**WHAT IS NEEDED**
Copy the full listing exactly, word for word.

⁂

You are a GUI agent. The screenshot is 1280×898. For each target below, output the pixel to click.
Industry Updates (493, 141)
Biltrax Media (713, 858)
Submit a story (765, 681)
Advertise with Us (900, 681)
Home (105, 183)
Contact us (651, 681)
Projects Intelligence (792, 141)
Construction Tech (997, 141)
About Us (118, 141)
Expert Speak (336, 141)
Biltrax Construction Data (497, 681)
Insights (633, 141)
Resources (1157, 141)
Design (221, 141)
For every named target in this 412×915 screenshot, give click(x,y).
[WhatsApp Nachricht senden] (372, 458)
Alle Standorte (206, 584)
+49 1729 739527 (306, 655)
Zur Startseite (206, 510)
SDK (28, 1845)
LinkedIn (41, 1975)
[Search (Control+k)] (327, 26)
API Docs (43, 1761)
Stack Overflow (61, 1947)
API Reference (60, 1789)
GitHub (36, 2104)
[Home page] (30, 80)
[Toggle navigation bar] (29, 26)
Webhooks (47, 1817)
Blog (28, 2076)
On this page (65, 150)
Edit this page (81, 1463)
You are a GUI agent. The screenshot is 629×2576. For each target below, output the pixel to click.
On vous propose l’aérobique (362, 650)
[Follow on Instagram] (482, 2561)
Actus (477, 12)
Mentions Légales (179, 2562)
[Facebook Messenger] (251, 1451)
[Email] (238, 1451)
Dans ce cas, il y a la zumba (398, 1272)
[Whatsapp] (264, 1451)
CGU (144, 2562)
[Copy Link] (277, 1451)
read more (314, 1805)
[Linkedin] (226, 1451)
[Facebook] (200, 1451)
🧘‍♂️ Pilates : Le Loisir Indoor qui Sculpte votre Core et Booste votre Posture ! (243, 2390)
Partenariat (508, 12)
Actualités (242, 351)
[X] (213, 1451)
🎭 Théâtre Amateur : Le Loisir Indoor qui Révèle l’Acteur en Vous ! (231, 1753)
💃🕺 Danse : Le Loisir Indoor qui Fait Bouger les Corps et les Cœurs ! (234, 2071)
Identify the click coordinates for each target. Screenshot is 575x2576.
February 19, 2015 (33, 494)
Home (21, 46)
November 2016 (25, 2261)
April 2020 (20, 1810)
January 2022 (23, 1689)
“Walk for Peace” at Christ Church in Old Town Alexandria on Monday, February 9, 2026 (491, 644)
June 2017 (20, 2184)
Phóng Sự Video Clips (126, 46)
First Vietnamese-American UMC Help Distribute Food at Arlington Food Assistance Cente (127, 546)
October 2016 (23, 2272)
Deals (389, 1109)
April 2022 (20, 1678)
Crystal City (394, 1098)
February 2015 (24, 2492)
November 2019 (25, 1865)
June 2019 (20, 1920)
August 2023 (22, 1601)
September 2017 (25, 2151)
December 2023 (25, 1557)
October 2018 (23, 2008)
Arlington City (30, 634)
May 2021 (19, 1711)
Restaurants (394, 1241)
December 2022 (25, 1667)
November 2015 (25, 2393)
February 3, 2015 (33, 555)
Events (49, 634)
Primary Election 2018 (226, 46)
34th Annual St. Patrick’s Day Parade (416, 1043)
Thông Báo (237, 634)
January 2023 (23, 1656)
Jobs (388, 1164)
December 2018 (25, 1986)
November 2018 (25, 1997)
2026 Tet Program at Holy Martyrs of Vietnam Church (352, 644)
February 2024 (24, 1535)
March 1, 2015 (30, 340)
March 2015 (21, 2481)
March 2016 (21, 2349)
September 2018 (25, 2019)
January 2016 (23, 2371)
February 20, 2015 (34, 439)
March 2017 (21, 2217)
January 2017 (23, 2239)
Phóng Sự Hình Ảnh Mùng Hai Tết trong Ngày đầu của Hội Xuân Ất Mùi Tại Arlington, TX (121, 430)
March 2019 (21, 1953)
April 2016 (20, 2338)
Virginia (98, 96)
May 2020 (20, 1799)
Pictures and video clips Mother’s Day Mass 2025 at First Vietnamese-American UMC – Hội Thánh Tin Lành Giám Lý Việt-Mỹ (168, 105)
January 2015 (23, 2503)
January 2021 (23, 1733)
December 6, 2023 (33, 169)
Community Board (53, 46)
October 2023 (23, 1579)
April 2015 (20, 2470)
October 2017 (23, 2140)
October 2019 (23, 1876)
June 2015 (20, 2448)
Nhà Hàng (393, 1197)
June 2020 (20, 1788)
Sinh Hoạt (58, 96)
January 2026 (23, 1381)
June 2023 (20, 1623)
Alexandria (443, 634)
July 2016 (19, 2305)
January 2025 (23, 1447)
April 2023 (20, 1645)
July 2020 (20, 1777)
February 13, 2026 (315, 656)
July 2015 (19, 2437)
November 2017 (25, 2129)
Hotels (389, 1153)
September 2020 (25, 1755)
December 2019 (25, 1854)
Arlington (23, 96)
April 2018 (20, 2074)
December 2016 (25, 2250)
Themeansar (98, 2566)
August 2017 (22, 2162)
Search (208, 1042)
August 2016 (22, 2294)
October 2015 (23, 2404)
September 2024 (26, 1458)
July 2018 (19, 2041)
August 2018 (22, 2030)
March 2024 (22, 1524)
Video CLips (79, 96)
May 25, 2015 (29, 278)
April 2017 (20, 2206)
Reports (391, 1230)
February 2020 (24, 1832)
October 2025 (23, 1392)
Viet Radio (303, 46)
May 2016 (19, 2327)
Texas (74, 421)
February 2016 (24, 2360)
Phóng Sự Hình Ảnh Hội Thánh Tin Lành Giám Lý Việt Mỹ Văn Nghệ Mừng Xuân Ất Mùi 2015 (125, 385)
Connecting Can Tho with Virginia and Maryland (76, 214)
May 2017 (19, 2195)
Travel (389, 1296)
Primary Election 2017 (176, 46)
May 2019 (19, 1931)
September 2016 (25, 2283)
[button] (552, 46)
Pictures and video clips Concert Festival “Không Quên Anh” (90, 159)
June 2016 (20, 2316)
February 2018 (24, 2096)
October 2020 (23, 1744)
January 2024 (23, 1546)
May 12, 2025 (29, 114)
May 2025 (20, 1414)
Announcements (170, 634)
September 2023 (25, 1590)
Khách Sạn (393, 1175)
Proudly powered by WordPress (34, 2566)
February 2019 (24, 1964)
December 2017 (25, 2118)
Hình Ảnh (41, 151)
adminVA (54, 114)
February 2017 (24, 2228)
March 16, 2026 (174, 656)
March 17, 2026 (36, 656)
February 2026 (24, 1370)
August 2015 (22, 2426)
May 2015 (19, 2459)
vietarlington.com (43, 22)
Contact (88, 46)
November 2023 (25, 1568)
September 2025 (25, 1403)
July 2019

⁂

**RESULT OF THIS TASK**
You are a GUI agent. The screenshot is 1280×898. For each target below, output the pixel to click.
Industry Updates (493, 141)
Biltrax Media (713, 858)
Submit a story (765, 681)
Advertise with Us (900, 681)
Home (105, 183)
Contact us (651, 681)
Projects Intelligence (792, 141)
Construction Tech (997, 141)
About Us (118, 141)
Expert Speak (336, 141)
Biltrax Construction Data (497, 681)
Insights (633, 141)
Resources (1157, 141)
Design (221, 141)
For every named target in this 412×915 screenshot, give click(x,y).
[WhatsApp Nachricht senden] (372, 458)
Alle Standorte (206, 584)
+49 1729 739527 (306, 655)
Zur Startseite (206, 510)
SDK (28, 1845)
LinkedIn (41, 1975)
[Search (Control+k)] (327, 26)
API Docs (43, 1761)
Stack Overflow (61, 1947)
API Reference (60, 1789)
GitHub (36, 2104)
[Home page] (30, 80)
[Toggle navigation bar] (29, 26)
Webhooks (47, 1817)
Blog (28, 2076)
On this page (65, 150)
Edit this page (81, 1463)
You are a GUI agent. The screenshot is 629×2576. For each target below, output the pixel to click.
On vous propose l’aérobique (362, 650)
[Follow on Instagram] (482, 2561)
Actus (477, 12)
Mentions Légales (179, 2562)
[Facebook Messenger] (251, 1451)
[Email] (238, 1451)
Dans ce cas, il y a la zumba (398, 1272)
[Whatsapp] (264, 1451)
CGU (144, 2562)
[Copy Link] (277, 1451)
read more (314, 1805)
[Linkedin] (226, 1451)
[Facebook] (200, 1451)
🧘‍♂️ Pilates : Le Loisir Indoor qui Sculpte votre Core et Booste votre Posture ! (243, 2390)
Partenariat (508, 12)
Actualités (242, 351)
[X] (213, 1451)
🎭 Théâtre Amateur : Le Loisir Indoor qui Révèle l’Acteur en Vous ! (231, 1753)
💃🕺 Danse : Le Loisir Indoor qui Fait Bouger les Corps et les Cœurs ! (234, 2071)
Identify the click coordinates for each target. Screenshot is 575x2576.
February 19, 2015 (33, 494)
Home (21, 46)
November 2016 (25, 2261)
April 2020 (20, 1810)
January 2022 (23, 1689)
“Walk for Peace” at Christ Church in Old Town Alexandria on Monday, February 9, 2026 (491, 644)
June 2017 (20, 2184)
Phóng Sự Video Clips (126, 46)
First Vietnamese-American UMC Help Distribute Food at Arlington Food Assistance Cente (127, 546)
October 2016 (23, 2272)
Deals (389, 1109)
April 2022 (20, 1678)
Crystal City (394, 1098)
February 2015 (24, 2492)
November 2019 (25, 1865)
June 2019 (20, 1920)
August 2023 (22, 1601)
September 2017 (25, 2151)
December 2023 (25, 1557)
October 2018 (23, 2008)
Arlington City (30, 634)
May 2021 (19, 1711)
Restaurants (394, 1241)
December 2022 (25, 1667)
November 2015 (25, 2393)
February 3, 2015 (33, 555)
Events (49, 634)
Primary Election 2018 (226, 46)
34th Annual St. Patrick’s Day Parade (416, 1043)
Thông Báo (237, 634)
January 2023 (23, 1656)
Jobs (388, 1164)
December 2018 (25, 1986)
November 2018 (25, 1997)
2026 Tet Program at Holy Martyrs of Vietnam Church (352, 644)
February 2024 (24, 1535)
March 1, 2015 (30, 340)
March 2015 (21, 2481)
March 2016 (21, 2349)
September 2018 (25, 2019)
January 2016 (23, 2371)
February 20, 2015 (34, 439)
March 2017 (21, 2217)
January 2017 (23, 2239)
Phóng Sự Hình Ảnh Mùng Hai Tết trong Ngày đầu của Hội Xuân Ất Mùi Tại Arlington, TX (121, 430)
March 2019 (21, 1953)
April 2016 (20, 2338)
Virginia (98, 96)
May 2020 (20, 1799)
Pictures and video clips Mother’s Day Mass 2025 at First Vietnamese-American UMC – Hội Thánh Tin Lành Giám Lý Việt-Mỹ (168, 105)
January 2015 (23, 2503)
January 2021 (23, 1733)
December 6, 2023 (33, 169)
Community Board (53, 46)
October 2023 (23, 1579)
April 2015 (20, 2470)
October 2017 (23, 2140)
October 2019 (23, 1876)
June 2015 (20, 2448)
Nhà Hàng (393, 1197)
June 2020 (20, 1788)
Sinh Hoạt (58, 96)
January 2026 (23, 1381)
June 2023 (20, 1623)
Alexandria (443, 634)
July 2016 (19, 2305)
January 2025 (23, 1447)
April 2023 (20, 1645)
July 2020 (20, 1777)
February 13, 2026 (315, 656)
July 2015 (19, 2437)
November 2017 (25, 2129)
Hotels (389, 1153)
September 2020 (25, 1755)
December 2019 (25, 1854)
Arlington (23, 96)
April 2018 (20, 2074)
December 2016 (25, 2250)
Themeansar (98, 2566)
August 2017 (22, 2162)
Search (208, 1042)
August 2016 (22, 2294)
October 2015 (23, 2404)
September 2024 (26, 1458)
July 2018 (19, 2041)
August 2018 (22, 2030)
March 2024 (22, 1524)
Video CLips (79, 96)
May 25, 2015 (29, 278)
April 2017 (20, 2206)
Reports (391, 1230)
February 2020 (24, 1832)
October 2025 (23, 1392)
Viet Radio (303, 46)
May 2016 (19, 2327)
Texas (74, 421)
February 2016 (24, 2360)
Phóng Sự Hình Ảnh Hội Thánh Tin Lành Giám Lý Việt Mỹ Văn Nghệ Mừng Xuân Ất Mùi 2015 (125, 385)
Connecting Can Tho with Virginia and Maryland (76, 214)
May 2017 (19, 2195)
Travel (389, 1296)
Primary Election 2017 (176, 46)
May 2019 (19, 1931)
September 2016 (25, 2283)
[button] (552, 46)
Pictures and video clips Concert Festival “Không Quên Anh” (90, 159)
June 2016 (20, 2316)
February 2018 (24, 2096)
October 2020 (23, 1744)
January 2024 (23, 1546)
May 12, 2025 (29, 114)
May 2025 (20, 1414)
Announcements (170, 634)
September 2023 (25, 1590)
Khách Sạn (393, 1175)
Proudly powered by WordPress (34, 2566)
February 2019 (24, 1964)
December 2017 (25, 2118)
Hình Ảnh (41, 151)
adminVA (54, 114)
February 2017 (24, 2228)
March 16, 2026 (174, 656)
March 17, 2026 (36, 656)
February 2026 (24, 1370)
August 2015 (22, 2426)
May 2015 (19, 2459)
vietarlington.com (43, 22)
Contact (88, 46)
November 2023 (25, 1568)
September 2025 (25, 1403)
July 2019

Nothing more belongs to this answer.